“Oh, I could never homeschool.”
It’s the most common response I’ve heard after telling people I’m homeschooling my son or daughter. At first, I’d sort of internally roll my eyes – of course any parent could educate their child at home if they needed to and had someone at home to do it.
Well, after my first year of homeschooling, I know a bit better.
It turns out I had idealized this form of education in a lot of ways, from thinking my kids would love it immediately to assuming I’d automatically be good at it.
Our homeschooling journey is different than some (we had done years of public school before this and enjoyed many parts of it), and I recognize every family’s experience is unique.
But one year in, here are my top surprises about homeschooling.
1. School days aren’t always shorter
I loved the idea that my kids could be “done” with school work before lunch, or even have a four-day school week if we wanted.
We could keep taking long vacations in the winter without getting those truancy letters in the mail from the school district. We’d have more time for field trips and generally have all kinds of freedom.
But that didn’t turn out to be totally accurate. Once I divided up the curriculum we were using to make sure we’d be done for summer break by the time their public school friends were, we had pretty full days. Sometimes big projects or complicated math lessons mean their days take even longer than a public school day (and that’s without the “specials” and recesses).
It’s not a universal truth, of course. Some days we breeze through everything in a few hours – and our days are definitely more laid-back regardless of how many hours the work takes.
More established homeschooling parents would say to modify the curriculum myself so that we have more free time for field trips and hands-on learning, but I don’t feel confident at this point to change the curriculum on my own.
Then again, I’ve only reached my first year of homeschooling. Maybe one day.
2. Your kids might hate it
My own hang-ups about traditional school had me thinking my kids would be so grateful to be away from the public school environment that they’d adore homeschooling no matter what.
But I was wrong.
Some days they’re bored as heck and craving the interaction they got at school.
The activities we do outside the house – sports, art class, seeing friends and more – don’t always feel like enough to them. My own teaching abilities fall short sometimes, too, and I wonder if sometimes they’d prefer me to just be “mom.”

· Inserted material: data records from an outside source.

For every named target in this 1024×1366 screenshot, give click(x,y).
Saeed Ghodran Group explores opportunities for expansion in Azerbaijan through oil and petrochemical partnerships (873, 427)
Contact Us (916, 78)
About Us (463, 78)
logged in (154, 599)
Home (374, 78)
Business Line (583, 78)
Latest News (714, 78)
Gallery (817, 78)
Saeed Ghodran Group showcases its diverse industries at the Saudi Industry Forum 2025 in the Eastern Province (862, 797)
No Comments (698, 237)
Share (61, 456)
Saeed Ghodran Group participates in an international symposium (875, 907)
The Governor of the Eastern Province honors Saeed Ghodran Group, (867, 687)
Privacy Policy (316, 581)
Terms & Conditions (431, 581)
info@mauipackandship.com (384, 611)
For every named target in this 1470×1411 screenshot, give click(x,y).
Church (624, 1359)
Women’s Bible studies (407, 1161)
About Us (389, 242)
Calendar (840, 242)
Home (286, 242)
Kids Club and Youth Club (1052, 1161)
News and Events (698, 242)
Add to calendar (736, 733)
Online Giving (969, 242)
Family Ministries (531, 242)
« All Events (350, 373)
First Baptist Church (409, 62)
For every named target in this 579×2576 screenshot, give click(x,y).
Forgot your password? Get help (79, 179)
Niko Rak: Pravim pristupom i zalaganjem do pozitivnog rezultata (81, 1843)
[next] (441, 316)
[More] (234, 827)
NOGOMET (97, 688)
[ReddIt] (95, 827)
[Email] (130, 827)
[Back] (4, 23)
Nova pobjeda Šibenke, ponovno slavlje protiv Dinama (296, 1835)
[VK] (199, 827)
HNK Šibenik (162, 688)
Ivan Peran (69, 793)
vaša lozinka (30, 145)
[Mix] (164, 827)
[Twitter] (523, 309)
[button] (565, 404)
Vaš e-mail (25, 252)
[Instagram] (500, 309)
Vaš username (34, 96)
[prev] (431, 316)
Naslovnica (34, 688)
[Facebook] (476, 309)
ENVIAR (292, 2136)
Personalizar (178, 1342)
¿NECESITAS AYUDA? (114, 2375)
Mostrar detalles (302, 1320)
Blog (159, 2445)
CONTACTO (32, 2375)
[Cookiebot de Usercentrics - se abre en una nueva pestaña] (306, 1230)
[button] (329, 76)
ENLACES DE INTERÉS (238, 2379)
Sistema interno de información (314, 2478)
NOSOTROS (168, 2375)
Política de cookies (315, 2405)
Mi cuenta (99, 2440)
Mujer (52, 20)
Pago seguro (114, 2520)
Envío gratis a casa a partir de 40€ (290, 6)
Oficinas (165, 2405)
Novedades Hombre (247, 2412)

3. Not every parent is a natural homeschooler
And, maybe more importantly, sometimes your parenting style doesn’t match the type of homeschooling style your kid needs.
Mine need more structure than I’m naturally inclined to provide. I’m working on that, but it’ll always be somewhat of a struggle.
Then there’s the issue of the actual academics. Homeschooling friends told me that anyone with a degree should be able to homeschool and that the curriculum you choose will guide you.
But I have a bachelor’s and did well throughout my years of formal education – and I couldn’t tell you how to divide fractions or about the order of operations. I have to re-learn each and every math lesson myself before I can teach it.
Not exactly the best method – and we utilize tutors when needed – but it’s clear the curriculum and its online components aren’t always enough.
4. School offers a lot that I can’t
Some of this is just practical stuff. When we start on a project, like the papier-mache volcano we recently made or an ecosystem diorama, we need to get everything from scratch – there’s no supply closet.
We also don’t have 25 kids who can partner up to brainstorm ideas and collaborate. Not to mention the multitude of teachers with different styles and personalities to be a positive influence in their lives.
The solitary side of homeschooling is one of its downfalls. Yes, there are homeschooling co-ops and get-togethers, and we do all of those things. But there’s no denying that on a daily basis, the kids get much less social interaction than they would in school. Even a playdate after school every day wouldn’t mimic the social dynamics they face at recess and lunch and switching tables and working in groups with new people.
Homeschool advocates often say the real-life interaction kids get out in public – at the grocery store, library and so on – is better and more authentic than kids get in school. And for kids who are bullied or uncomfortable in the school setting for another reason, there’s no doubt it’s a better option.
But other kids will miss some of what school offers.
5. You’ll still worry – just about other things
The best benefit of homeschooling, in my opinion, is knowing your kids are safe at home. You don’t have to worry about the life-or-death situations that, however rare, are a painful and tragic reality of this country.
Things could happen anywhere, but homeschooling removes one risk. For many parents, it also means less time spent worrying about bullying, drugs or fights.
But in my first year of homeschooling, I’ve learned those concerns are replaced with others, of course. My worries now are much less dire but still important. Am I doing the right thing? Will my children be prepared for college? Will they resent these years of homeschooling?
Home education veterans tell me these questions will continue to weigh on my mind – that some days you’ll feel certain homeschooling is a mistake, and others you’ll be completely sure of your choice. This is the life of a parent, it seems, one way or another.